Sending lots of love to all our family and friends,
Lisa

Friday, June 8, 2007

Our new beanies...


Don't you just love these beanies! The boys' Nana & Grandpa brought them back from New Zealand and from that moment the boys have insisted on wearing them (even to bed).

Just had to share,
Hugs,
Lisa

Thursday, June 7, 2007

Growing up and other challenges...

I have been looking through some recent photos taken of the boys - like these ones of Mitch in March - and I have been amazed at how quickly the time has flown by. I remember hearing from many mothers that their children were grown up and out of their home in the blink of an eye and now I see my boys growing up so very fast. As they are growing up they are also developing more and more of their own distinct personalities.

I'll give you an example -
this morning after his bath Harry refused to wear his red jumper no matter how many times I told his it was the same colour as Murray and insisted on wearing his Bob the Builder Jacket...

Then Mitch became upset when I took his socks of because he wanted to wear them in the bath!
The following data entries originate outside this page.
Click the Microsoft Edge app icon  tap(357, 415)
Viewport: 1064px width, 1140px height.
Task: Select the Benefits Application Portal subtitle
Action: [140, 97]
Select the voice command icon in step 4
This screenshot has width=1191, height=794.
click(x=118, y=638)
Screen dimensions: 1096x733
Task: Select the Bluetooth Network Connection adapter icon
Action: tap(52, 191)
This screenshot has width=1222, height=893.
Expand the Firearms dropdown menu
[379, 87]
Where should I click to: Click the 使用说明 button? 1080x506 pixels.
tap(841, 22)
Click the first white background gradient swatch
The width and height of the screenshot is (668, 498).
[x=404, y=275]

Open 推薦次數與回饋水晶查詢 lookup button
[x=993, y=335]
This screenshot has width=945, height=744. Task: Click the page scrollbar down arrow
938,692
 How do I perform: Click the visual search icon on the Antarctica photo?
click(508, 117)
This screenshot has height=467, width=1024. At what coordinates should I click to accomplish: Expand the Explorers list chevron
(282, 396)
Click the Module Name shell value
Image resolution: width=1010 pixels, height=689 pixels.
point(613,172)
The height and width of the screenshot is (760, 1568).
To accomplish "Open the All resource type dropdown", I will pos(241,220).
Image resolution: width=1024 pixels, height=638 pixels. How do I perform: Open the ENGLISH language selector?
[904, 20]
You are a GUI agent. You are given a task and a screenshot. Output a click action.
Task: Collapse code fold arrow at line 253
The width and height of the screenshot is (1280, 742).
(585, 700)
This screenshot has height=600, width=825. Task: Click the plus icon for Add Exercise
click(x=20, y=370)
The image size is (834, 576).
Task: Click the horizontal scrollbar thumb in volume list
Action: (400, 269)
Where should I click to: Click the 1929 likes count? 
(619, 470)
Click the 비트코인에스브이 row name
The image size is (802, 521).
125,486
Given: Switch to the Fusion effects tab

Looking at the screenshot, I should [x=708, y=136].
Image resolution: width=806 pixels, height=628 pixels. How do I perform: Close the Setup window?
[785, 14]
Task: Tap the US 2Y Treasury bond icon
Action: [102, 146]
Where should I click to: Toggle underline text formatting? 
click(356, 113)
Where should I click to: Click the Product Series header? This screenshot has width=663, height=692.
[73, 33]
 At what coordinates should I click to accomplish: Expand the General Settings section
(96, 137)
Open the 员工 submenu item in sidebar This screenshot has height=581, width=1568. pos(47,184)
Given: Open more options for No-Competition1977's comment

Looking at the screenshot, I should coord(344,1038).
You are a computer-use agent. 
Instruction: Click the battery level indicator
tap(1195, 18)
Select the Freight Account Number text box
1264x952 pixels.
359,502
Where have those compliant little boys gone? They are long gone and in their place are two very different, but somehow very similar boys who have opinions and aren't afraid to voice them (hmmm.... who do they sound like?). I have said since the moment the boys came home that I have loved each phase of their development , but this new phase is so exciting. Both boys want to communicate so much - and although sometimes I don't understand every word, I still see their brains developing as they learn more about the world.

Another issue I have been pondering - since a recent post on Austprem - is how to deal with prejudice or misunderstanding from others when it comes to my boys. You see everyone that knows my boys and their story are full of praise for how far they have come and what happy little guys they are despite such a rocky start to life. BUT I already have had comments from other people regarding their small size and appearance - most of these comments are kind, but some are downright offensive. So as a Mum how do I deal with this problem? And how do I prepare the boys for questions which might arise later on in life?

All things to ponder as we enter the Queen's Birthday Long Weekend, which is not on her birthday, but is a lovely excuse for a long weekend.